■ **STORED ROWS**

** Begin **

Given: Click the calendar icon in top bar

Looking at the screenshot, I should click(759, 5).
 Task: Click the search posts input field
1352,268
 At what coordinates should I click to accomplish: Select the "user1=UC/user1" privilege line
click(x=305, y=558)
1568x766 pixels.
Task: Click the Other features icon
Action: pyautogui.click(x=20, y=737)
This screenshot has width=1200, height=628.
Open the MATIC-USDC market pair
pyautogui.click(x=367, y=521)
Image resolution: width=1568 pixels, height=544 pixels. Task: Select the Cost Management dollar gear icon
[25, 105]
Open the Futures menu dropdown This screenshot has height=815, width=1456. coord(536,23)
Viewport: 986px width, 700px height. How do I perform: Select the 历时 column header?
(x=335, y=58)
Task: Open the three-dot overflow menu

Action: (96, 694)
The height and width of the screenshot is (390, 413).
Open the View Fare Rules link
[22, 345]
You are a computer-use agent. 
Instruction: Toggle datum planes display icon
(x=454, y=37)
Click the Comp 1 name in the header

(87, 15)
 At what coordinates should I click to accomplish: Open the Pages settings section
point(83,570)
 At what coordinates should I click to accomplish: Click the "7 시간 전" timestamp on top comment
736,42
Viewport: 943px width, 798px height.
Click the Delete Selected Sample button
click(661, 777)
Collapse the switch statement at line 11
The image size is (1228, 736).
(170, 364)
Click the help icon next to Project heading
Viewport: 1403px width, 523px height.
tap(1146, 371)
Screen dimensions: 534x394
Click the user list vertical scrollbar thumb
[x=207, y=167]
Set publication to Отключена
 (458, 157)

** End **

Reproduce the lines above verbatim, starting at the line with "Task: Open the three-dot overflow menu" and continuing through the final line of the records.

Task: Open the three-dot overflow menu

Action: (96, 694)
The height and width of the screenshot is (390, 413).
Open the View Fare Rules link
[22, 345]
You are a computer-use agent. 
Instruction: Toggle datum planes display icon
(x=454, y=37)
Click the Comp 1 name in the header

(87, 15)
 At what coordinates should I click to accomplish: Open the Pages settings section
point(83,570)
 At what coordinates should I click to accomplish: Click the "7 시간 전" timestamp on top comment
736,42
Viewport: 943px width, 798px height.
Click the Delete Selected Sample button
click(661, 777)
Collapse the switch statement at line 11
The image size is (1228, 736).
(170, 364)
Click the help icon next to Project heading
Viewport: 1403px width, 523px height.
tap(1146, 371)
Screen dimensions: 534x394
Click the user list vertical scrollbar thumb
[x=207, y=167]
Set publication to Отключена
 (458, 157)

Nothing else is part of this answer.